Groothuis JR, Fryzek JP, Makari D, Steffey D, Martone WJ. 2011. Respiratory syncytial virus hospitalization trends in infants with chronic lung disease of infancy, 1998-2008. Clin Epidemiol 3:245-250.
Abstract
Objective:
Infants with chronic lung disease of infancy (CLDI) are at high risk for severe respiratory syncytial virus (RSV) illness requiring hospitalization. Palivizumab was first licensed in 1998 for the prevention of RSV disease in high-risk infants, including those with CLDI. We performed a retrospective cohort study of all hospitalized children with CLDI aged <2 years between 1998 and 2008 in the USA to determine trends in rates of hospitalizations due to RSV (RSVH) since the launch of palivizumab.
Materials and methods:
Data from the United States National Hospital Discharge Survey, a multistage systematic survey sample of US hospitals, were assembled. We defined RSVH using International Classification of Diseases, Ninth Revision, Clinical Modification (ICD-9-CM) codes of 079.6 (RSV), 466.11 (acute bronchiolitis due to RSV), and 480.1 (pneumonia due to RSV). Quarterly rates of RSVH were assessed for children with CLDI (ICD-9-CM code 770.7) and calculated between 1998 and 2008. Because RSV may be miscoded, the analysis was repeated after expanding the definition of RSVH to include all acute bronchitis and acute bronchiolitis (ABH) (ICD-9-CM = 466). Trends were described using linear regression with seasonal indicators included in the model.
Results:
On average, about 966 RSVH (range 98–1373 RSVH) per year were found for children <2 years with CLDI in the USA between 1998 and 2008. Over the 11-year period, the predicted rate of RSVH statistically significantly decreased by 48% (from 93.78 to 49.06 RSVH per 1 million children) (P = 0.013).

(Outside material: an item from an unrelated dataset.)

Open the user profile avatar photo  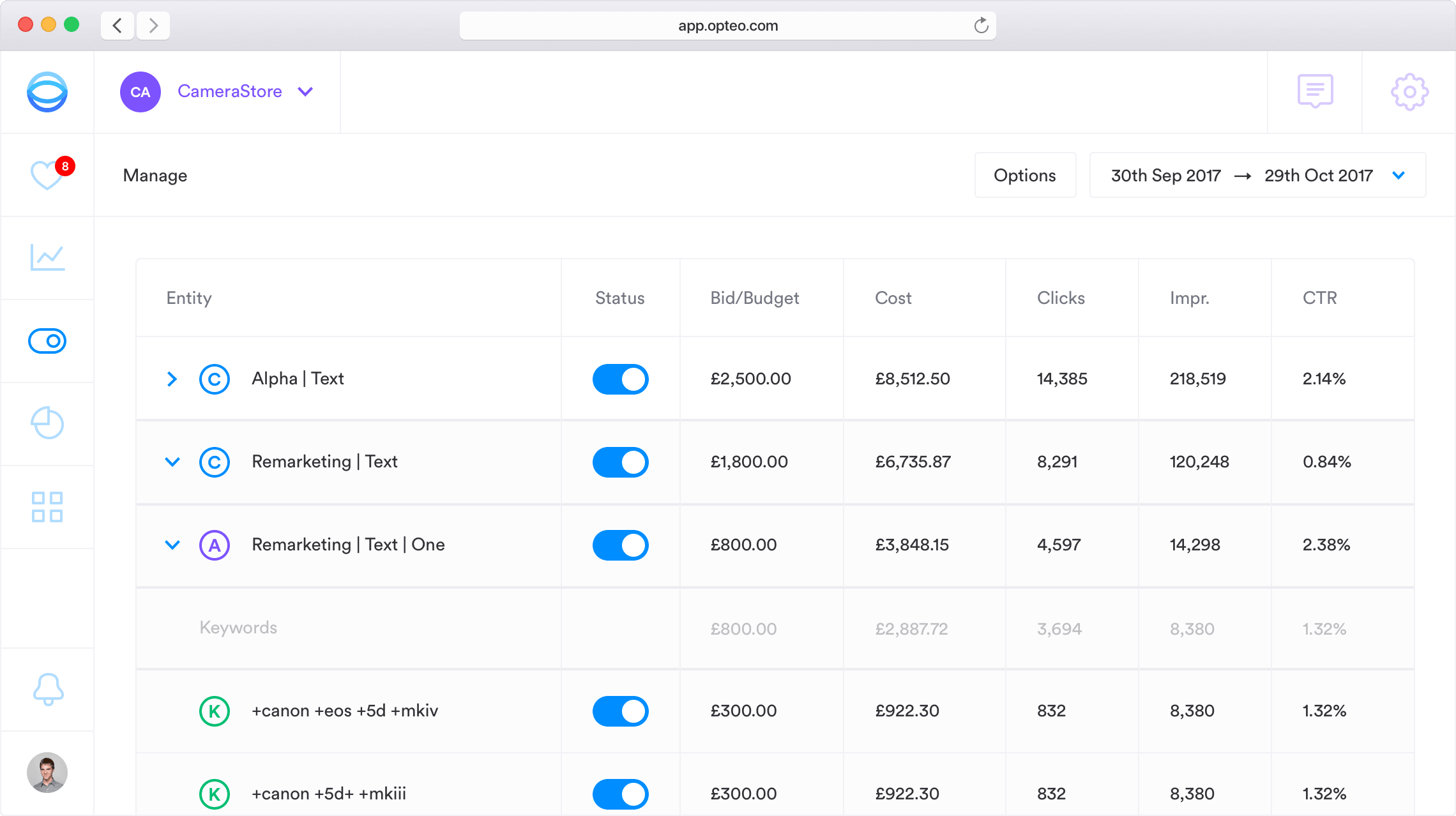[47, 773]
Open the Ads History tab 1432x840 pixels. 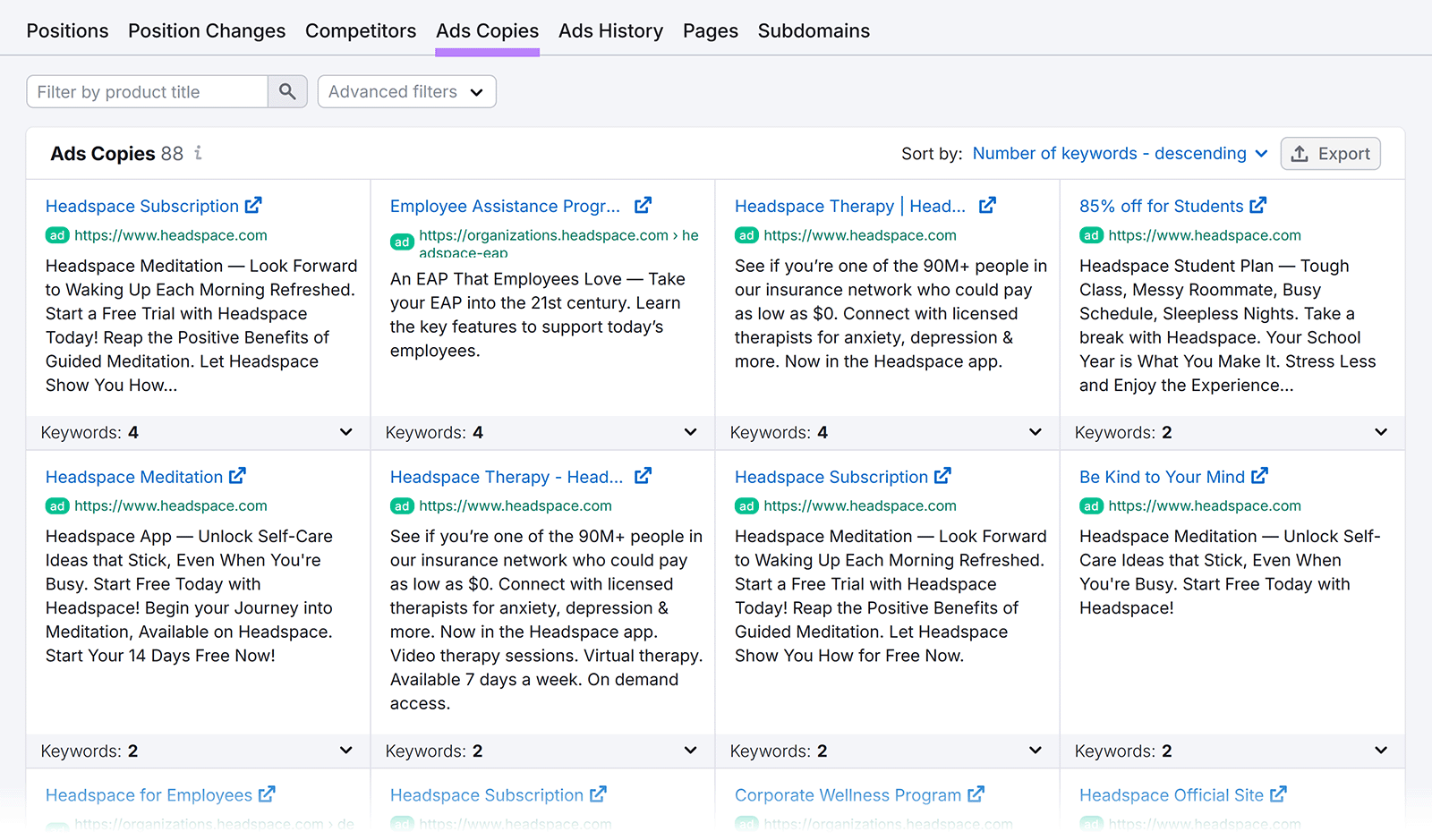point(610,30)
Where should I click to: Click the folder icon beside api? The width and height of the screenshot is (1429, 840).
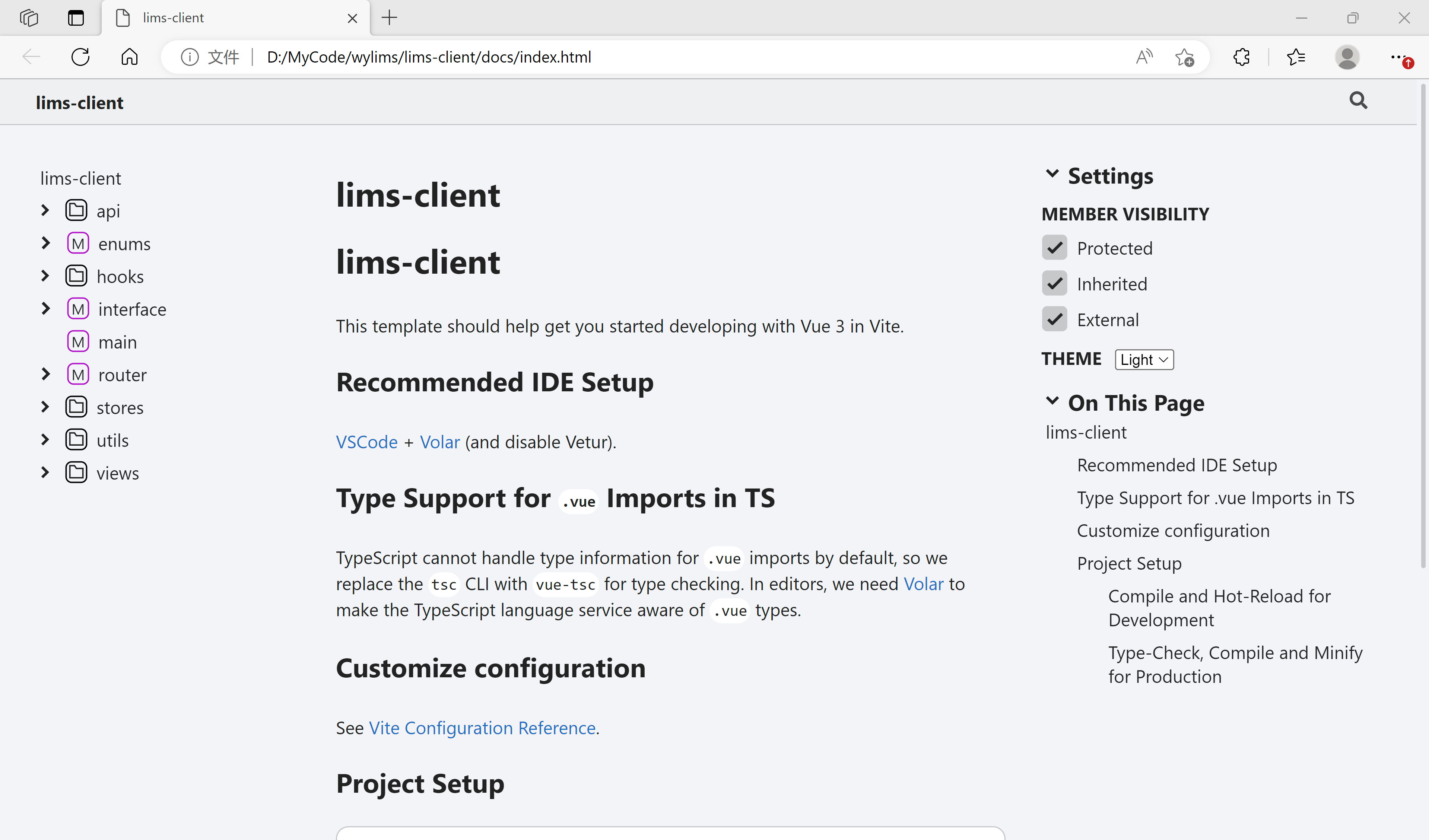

Addition of ABH resulted in a nonstatisically significant decrease of 32% over the 10-year period (P = 0.102).
Conclusion:
These results suggest that there has been a decrease in the rate of RSVH in infants with CLDI between 1998 and 2008. The reasons for this decrease may include improved neonatal intensive care unit and outpatient management of CLDI, and possibly increased use of palivizumab in this high-risk population.